**Metin**

Dağa çıkışlar tırmanmış
HDP’ye yakın olmayan, Ak Partili ya da sosyal demokrat olup kendini bu gün partisiz olarak tanıtanlar 90’lardaki JİTEM’in yerini bu gün PKK’nın aldığını söylüyorlar. Çözüm sürecinde meydanın PKK’ya çok boş bırakıldığından, bölgede vatandaşın sığınacağı hiçbir merci olmadığı için PKK’ya karşı çıkılamadığından bahsediyorlar. Mesela örgüt Cudi Dağı eteklerine kendi şehitliğini yapmış, HDP de 23 Nisan’da öğrencileri toplayıp bu şehitliğe götürüyor, adeta dağa çıkmanın propagandasını yapıyormuş.
Dağ demişken... Kim olursa olsun, herkesin doğruladığı bir şey var: Son dönemde dağa çıkışlar tırmanmış. Savaş dönemlerinde bile bu kadar değildi, diyor konuştuklarımdan biri. Peki ama neden? Bir kesime göre PKK ve HDP cephesinin barış değil, savaş istediğini gösteriyor bu durum. Öcalan’ın her aileden bir kişi ya dağda, ya cezaevinde ya da şehit olursa Kürtler hep kontrolümüzde olur, sözünü anlatıyorlar. HDP cephesine göre ise temel sebep Cumhurbaşkanı’nın Kobani söylemi ve KCK davaları adı altında yapılan cadı avı. Zaten konuştuğum HDP’lilerin birçoğu KCK’dan birkaç yıl yatmış, çıkmış. Diyorlar ki eskiden karakola çağırıp toplarlardı, şimdi KCK adı altında topluyorlar. Biz de cezaevine gireceğimize dağa çıkıyoruz.
Doğru, KCK adı altında Kürt siyasi hareketini boğmak için korkunç bir cadı avı yapıldı. Ancak bu cadı avının başmimarı paralel yapı. ‘Neden HDP paralel yapıya karşı sesini çıkarmıyor?’ Bu soru üzerine çok sert bir anti-AKP söylem başlıyor. ‘Biz onlara da karşıyız tabii’ diyorlar ama neden seçim meydanlarında HDP’nin bu konuyla ilgili tek bir kelime etmediğinin net bir yanıtını alamıyorum. Belli ki Ak Parti nefreti her şeyin üzerini örtüyor.

**Alıştırmalar**
a) Metne göre aşağıdaki soruları yanıtla:
(i) HDP'ye yakın olmayanlara göre 90'lardaki JİTEM'in yerini bugün ne almış?
(ii) HDP cephesine göre dağa çıkışların temel sebebi nedir?
(iii) KCK adı altında yapılan cadı avının başmimarı olarak kim gösteriliyor?
b) Metnin "Dağ demişken... Kim" ifadesinden "gireceğimize dağa çıkıyoruz." ifadesine kadar olan kısmını, ikisi de dahil, "cadı avı" yerine "baskı" koyarak düzenle.

**Veri bölümü**
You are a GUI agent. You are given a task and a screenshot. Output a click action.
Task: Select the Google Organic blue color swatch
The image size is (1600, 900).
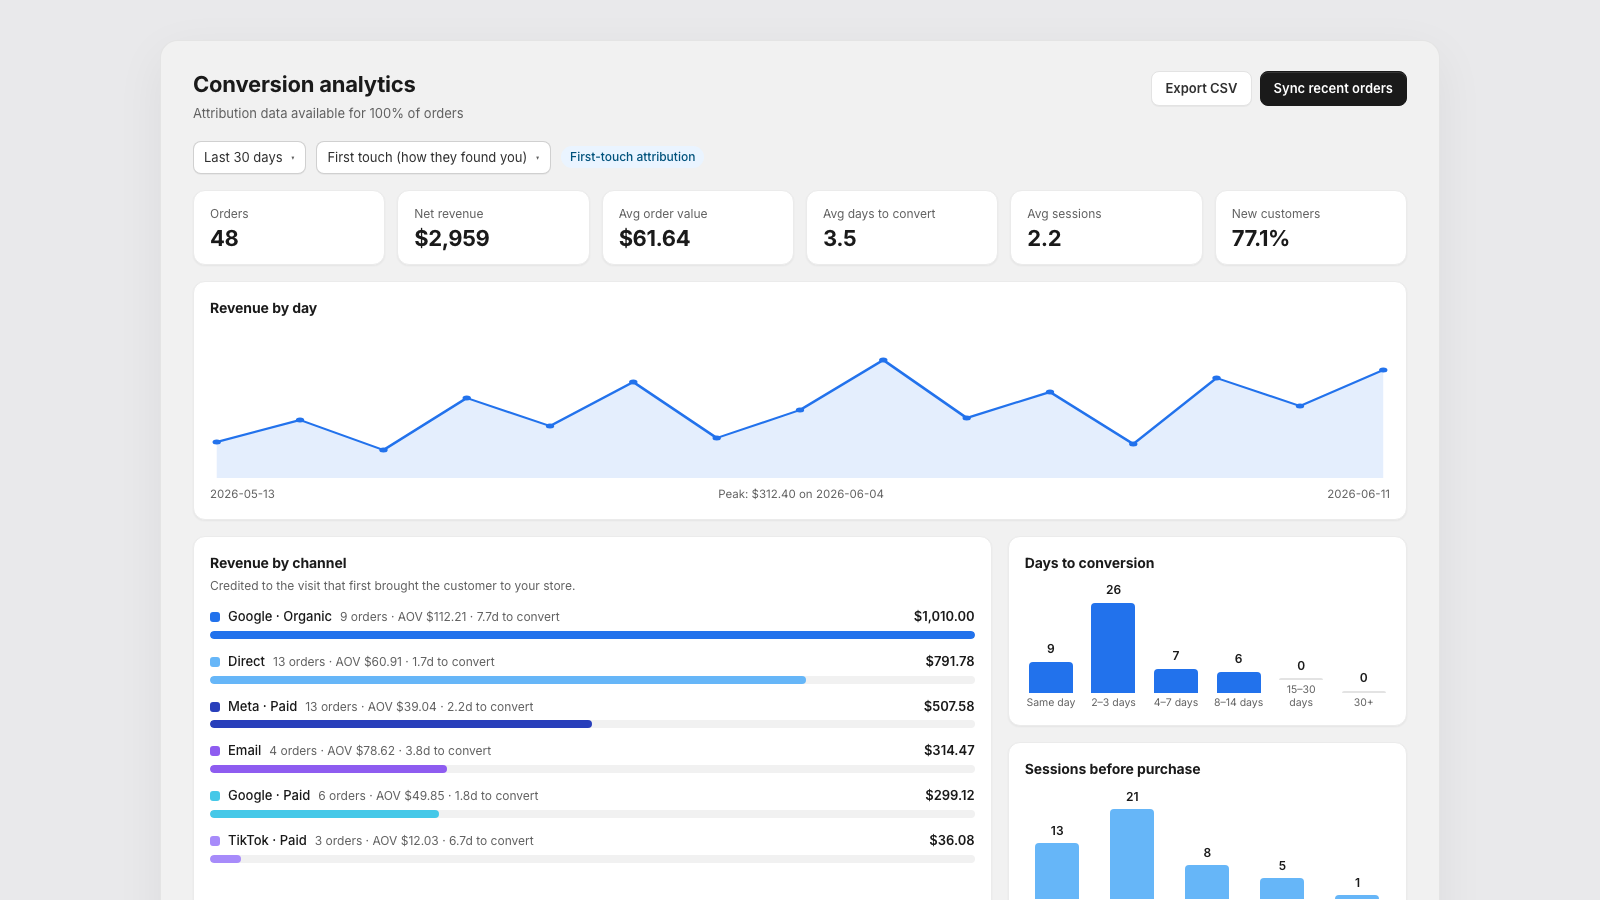tap(215, 617)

**Görevlere göre sonuçlar**
a)
(i) PKK.
(ii) Cumhurbaşkanı'nın Kobani söylemi ve KCK davaları adı altında yapılan cadı avı.
(iii) Paralel yapı.

b)
Dağ demişken... Kim olursa olsun, herkesin doğruladığı bir şey var: Son dönemde dağa çıkışlar tırmanmış. Savaş dönemlerinde bile bu kadar değildi, diyor konuştuklarımdan biri. Peki ama neden? Bir kesime göre PKK ve HDP cephesinin barış değil, savaş istediğini gösteriyor bu durum. Öcalan’ın her aileden bir kişi ya dağda, ya cezaevinde ya da şehit olursa Kürtler hep kontrolümüzde olur, sözünü anlatıyorlar. HDP cephesine göre ise temel sebep Cumhurbaşkanı’nın Kobani söylemi ve KCK davaları adı altında yapılan baskı. Zaten konuştuğum HDP’lilerin birçoğu KCK’dan birkaç yıl yatmış, çıkmış. Diyorlar ki eskiden karakola çağırıp toplarlardı, şimdi KCK adı altında topluyorlar. Biz de cezaevine gireceğimize dağa çıkıyoruz.